ENTREVUE par Stéphane Gaudet

          JUIN 2018

                                                                                                                                     PHOTO: STÉPHANE GAUDET

Les statistiques montrent qu’il y a de plus en plus de personnes célibataires dans nos sociétés. Pourtant l’Église, dans son discours et ses pratiques, semble ignorer leur existence. Journaliste au quotidien catholique français La Croix et elle-même célibataire, Claire Lesegretain anime des sessions pour les célibataires chrétiens. Notre-Dame-du-Cap l’a interviewée alors qu’elle était à Ottawa pour l’une de ces sessions.

Quel est le problème avec les célibataires dans l’Église? Pourquoi ce ministère particulier que vous exercez auprès des célibataires?

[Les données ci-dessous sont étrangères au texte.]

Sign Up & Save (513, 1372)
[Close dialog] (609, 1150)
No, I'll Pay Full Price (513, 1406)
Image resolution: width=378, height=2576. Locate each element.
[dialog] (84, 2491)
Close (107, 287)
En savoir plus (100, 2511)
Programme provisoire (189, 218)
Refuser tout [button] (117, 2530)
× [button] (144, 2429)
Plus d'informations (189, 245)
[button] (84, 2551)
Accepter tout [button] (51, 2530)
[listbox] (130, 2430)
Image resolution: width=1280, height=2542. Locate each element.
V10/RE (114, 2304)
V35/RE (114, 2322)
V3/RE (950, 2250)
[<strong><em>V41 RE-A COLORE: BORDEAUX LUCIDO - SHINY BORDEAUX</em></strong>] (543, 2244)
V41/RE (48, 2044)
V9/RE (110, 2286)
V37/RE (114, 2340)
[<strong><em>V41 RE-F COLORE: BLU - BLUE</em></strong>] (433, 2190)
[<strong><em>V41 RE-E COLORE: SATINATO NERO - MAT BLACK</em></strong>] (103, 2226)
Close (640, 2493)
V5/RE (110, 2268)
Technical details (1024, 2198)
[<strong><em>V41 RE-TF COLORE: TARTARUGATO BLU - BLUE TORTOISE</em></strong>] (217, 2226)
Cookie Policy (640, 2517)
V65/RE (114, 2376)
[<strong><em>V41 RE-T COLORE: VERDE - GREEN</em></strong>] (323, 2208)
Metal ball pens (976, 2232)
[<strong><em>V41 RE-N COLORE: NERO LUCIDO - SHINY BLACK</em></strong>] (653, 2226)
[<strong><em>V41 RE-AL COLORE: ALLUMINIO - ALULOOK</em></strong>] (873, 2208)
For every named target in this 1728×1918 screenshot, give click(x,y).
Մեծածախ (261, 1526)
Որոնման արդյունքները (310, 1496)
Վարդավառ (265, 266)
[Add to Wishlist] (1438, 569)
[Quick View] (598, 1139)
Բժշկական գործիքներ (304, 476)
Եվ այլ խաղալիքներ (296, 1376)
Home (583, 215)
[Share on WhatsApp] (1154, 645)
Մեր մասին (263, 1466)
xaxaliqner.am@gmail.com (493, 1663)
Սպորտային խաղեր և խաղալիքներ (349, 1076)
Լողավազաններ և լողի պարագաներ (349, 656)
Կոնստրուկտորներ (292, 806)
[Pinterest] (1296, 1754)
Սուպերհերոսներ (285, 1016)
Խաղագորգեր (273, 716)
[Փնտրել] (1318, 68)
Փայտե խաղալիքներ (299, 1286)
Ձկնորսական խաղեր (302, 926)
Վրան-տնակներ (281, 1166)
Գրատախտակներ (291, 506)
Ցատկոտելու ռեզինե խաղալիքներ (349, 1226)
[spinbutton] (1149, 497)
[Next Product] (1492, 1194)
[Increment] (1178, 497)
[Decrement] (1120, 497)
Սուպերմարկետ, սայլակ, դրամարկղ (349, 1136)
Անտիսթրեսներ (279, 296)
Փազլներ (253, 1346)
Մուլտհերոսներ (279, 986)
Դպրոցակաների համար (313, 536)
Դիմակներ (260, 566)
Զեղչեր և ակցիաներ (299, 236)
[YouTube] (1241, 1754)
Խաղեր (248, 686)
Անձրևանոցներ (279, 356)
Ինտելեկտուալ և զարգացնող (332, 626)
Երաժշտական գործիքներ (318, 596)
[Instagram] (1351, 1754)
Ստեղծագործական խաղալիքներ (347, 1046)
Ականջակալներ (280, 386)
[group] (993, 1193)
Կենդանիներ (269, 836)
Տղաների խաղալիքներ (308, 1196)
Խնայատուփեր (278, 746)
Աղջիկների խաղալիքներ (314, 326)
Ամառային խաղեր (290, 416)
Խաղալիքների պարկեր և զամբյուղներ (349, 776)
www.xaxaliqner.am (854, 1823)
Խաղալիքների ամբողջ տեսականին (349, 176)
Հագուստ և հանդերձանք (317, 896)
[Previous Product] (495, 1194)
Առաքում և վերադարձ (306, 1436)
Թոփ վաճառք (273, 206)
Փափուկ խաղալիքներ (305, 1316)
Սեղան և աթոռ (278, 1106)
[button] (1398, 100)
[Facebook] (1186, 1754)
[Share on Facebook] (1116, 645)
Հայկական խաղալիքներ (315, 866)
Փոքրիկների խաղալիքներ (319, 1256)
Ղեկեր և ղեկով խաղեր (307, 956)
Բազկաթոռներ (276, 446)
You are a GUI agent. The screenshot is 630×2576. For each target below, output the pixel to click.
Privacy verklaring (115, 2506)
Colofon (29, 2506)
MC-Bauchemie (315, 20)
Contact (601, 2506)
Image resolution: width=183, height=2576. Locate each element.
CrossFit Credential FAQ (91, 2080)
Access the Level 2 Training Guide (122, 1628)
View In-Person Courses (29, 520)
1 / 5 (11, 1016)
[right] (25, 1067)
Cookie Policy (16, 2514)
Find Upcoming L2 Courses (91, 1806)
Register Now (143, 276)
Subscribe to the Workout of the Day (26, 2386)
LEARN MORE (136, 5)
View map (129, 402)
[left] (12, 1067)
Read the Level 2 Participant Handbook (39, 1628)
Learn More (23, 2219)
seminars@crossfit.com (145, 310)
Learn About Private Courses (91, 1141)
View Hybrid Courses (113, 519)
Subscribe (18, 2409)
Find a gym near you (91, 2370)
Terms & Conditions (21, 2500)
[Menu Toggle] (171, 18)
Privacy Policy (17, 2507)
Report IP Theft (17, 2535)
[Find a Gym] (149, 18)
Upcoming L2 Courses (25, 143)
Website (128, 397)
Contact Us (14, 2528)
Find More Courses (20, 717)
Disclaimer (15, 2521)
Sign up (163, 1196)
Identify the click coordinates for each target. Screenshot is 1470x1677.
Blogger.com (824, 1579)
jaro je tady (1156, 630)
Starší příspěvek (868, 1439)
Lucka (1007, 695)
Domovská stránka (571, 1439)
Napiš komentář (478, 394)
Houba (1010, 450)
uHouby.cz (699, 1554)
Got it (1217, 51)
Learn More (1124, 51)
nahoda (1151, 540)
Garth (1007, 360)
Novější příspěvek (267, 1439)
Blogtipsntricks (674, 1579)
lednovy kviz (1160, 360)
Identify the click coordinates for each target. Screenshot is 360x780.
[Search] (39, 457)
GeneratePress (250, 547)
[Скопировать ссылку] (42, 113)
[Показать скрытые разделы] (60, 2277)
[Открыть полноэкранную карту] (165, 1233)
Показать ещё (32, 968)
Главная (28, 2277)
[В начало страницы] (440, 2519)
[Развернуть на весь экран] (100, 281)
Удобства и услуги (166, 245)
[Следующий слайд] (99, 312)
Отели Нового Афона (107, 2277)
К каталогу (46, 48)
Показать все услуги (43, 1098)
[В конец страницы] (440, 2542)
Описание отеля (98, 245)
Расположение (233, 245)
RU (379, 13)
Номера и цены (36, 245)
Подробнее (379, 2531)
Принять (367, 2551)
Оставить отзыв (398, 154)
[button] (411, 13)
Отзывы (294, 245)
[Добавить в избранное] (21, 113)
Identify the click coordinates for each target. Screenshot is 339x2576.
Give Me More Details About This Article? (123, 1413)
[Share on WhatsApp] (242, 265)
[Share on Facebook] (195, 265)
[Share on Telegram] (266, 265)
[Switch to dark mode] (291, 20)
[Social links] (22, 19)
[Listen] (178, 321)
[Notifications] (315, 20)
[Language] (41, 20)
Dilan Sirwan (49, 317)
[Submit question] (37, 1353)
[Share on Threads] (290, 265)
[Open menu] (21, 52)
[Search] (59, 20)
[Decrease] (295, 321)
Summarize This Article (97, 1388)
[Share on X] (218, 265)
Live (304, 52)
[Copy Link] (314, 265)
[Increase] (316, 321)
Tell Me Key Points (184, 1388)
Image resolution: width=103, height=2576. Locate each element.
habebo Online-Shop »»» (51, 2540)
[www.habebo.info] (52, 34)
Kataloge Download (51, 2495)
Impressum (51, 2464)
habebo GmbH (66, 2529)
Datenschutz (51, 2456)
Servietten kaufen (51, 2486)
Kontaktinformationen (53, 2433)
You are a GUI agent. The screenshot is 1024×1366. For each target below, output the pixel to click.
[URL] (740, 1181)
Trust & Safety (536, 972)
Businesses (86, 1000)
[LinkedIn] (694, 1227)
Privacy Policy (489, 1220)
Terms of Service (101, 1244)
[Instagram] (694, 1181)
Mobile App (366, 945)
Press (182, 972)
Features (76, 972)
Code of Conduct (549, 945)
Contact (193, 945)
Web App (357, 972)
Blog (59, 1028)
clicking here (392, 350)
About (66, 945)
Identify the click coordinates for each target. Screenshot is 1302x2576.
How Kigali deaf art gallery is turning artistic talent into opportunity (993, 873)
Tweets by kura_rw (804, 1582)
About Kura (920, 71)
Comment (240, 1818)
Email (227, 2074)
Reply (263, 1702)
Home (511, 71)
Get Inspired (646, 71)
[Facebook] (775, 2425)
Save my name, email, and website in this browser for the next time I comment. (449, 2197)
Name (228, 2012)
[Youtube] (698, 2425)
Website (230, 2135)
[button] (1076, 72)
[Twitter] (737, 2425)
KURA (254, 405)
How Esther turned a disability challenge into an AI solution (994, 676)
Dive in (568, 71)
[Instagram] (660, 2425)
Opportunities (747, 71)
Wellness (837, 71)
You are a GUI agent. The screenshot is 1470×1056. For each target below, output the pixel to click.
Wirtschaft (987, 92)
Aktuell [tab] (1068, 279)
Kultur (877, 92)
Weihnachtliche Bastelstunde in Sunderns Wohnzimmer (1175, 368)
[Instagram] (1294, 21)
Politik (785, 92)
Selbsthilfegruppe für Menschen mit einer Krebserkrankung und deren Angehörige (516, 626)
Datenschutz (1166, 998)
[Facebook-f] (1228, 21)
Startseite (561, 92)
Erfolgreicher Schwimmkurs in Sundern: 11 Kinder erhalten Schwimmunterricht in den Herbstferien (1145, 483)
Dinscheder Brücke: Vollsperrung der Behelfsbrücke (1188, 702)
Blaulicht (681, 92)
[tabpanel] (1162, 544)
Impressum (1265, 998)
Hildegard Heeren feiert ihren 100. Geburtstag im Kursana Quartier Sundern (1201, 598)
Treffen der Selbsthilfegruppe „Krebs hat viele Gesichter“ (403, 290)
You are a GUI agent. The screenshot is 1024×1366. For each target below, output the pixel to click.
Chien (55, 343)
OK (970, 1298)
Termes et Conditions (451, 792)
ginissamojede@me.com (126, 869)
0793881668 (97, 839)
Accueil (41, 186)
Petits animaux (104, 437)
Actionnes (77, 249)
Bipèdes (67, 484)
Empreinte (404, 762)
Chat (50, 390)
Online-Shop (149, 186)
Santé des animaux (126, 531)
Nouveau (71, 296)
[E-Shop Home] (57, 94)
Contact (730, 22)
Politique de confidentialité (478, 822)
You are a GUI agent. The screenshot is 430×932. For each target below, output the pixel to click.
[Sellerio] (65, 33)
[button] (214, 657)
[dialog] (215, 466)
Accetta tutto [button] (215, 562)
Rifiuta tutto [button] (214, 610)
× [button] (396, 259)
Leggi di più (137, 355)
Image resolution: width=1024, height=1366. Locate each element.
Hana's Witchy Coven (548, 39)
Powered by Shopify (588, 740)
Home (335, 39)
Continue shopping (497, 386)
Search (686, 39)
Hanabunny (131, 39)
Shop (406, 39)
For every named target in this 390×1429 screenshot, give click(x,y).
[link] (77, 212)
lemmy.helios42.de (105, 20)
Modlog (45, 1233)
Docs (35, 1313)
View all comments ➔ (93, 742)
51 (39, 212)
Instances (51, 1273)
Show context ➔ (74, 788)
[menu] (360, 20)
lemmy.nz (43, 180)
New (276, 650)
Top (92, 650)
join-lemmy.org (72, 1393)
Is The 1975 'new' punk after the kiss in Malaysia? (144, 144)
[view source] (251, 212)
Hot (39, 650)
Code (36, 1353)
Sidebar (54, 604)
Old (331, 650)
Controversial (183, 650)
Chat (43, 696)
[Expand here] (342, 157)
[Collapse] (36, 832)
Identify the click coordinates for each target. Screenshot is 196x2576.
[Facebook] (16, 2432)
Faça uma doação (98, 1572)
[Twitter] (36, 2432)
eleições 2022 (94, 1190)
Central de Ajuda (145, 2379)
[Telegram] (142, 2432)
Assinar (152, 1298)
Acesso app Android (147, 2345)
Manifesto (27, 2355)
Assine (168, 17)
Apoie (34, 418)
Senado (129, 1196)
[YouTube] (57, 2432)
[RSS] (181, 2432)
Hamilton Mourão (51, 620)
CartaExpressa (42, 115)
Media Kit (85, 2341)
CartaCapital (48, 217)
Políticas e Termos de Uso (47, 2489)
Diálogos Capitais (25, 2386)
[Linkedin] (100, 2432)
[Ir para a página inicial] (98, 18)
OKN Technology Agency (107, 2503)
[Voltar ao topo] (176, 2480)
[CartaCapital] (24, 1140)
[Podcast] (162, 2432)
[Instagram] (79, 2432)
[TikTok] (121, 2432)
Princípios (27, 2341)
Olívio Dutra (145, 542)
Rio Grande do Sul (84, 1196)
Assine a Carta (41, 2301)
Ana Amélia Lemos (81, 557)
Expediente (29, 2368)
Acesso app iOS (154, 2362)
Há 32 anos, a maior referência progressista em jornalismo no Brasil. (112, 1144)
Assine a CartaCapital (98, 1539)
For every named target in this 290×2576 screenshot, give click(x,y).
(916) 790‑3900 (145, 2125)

Les célibataires ont peu de lieux pour se parler entre eux et peu d’endroits pour se confier sur ce qu’ils vivent, et sur ce qu’ils ne vivent pas : ils n’ont pas de vie de couple, ils ne vivent pas avec des enfants. Autour d’eux en général, les gens vivent en couple avec des enfants, donc les conversations portent beaucoup là-dessus. Alors les célibataires se sentent un peu mis à part. À la longue, ça peut devenir lourd d’être toujours entouré de gens qui parlent de leur couple, de leurs vacances en couple, de leur famille… Quand on n’a rien de tel à raconter, on a l’impression qu’on ne compte pas, qu’on est nul parce qu’on n’a pas de conjoint, pas d’enfants, bref, qu’on n’a pas d’existence. C’est douloureux, d’autant plus que les célibataires sont oubliés, dans la société comme dans l’Église. J’en veux pour preuve qu’il n’y a jamais d’intentions de prières pour les célibataires lors des prières universelles. Quand il y a des documents des évêques ou du Vatican sur les questions familiales, jamais il n’y a d’allusion aux nombreuses personnes qui vivent célibataires. L’exhortation apostolique Amoris Laetitia aborde beaucoup de cas de figure et d’états de vie, mais pas une ligne sur le célibat en 200 pages ! Tout ça mis bout à bout donne vraiment l’impression aux célibataires qu’ils ne comptent pas, qu’ils n’ont pas de place. Les célibataires sont l’angle mort de l’Église : ils sont partout, mais on ne les voit pas, comme s’ils étaient invisibles. D’où la nécessité de créer des lieux, des temps forts (sessions, retraites, formations) pour que les personnes célibataires se sentent exister et qu’on leur dise qu’elles ont du prix. C’est une de mes convictions : un célibataire chrétien qui vit son célibat en essayant de suivre le Seigneur, en essayant de vivre une vie conforme à l’Évangile, est un trésor pour l’Église.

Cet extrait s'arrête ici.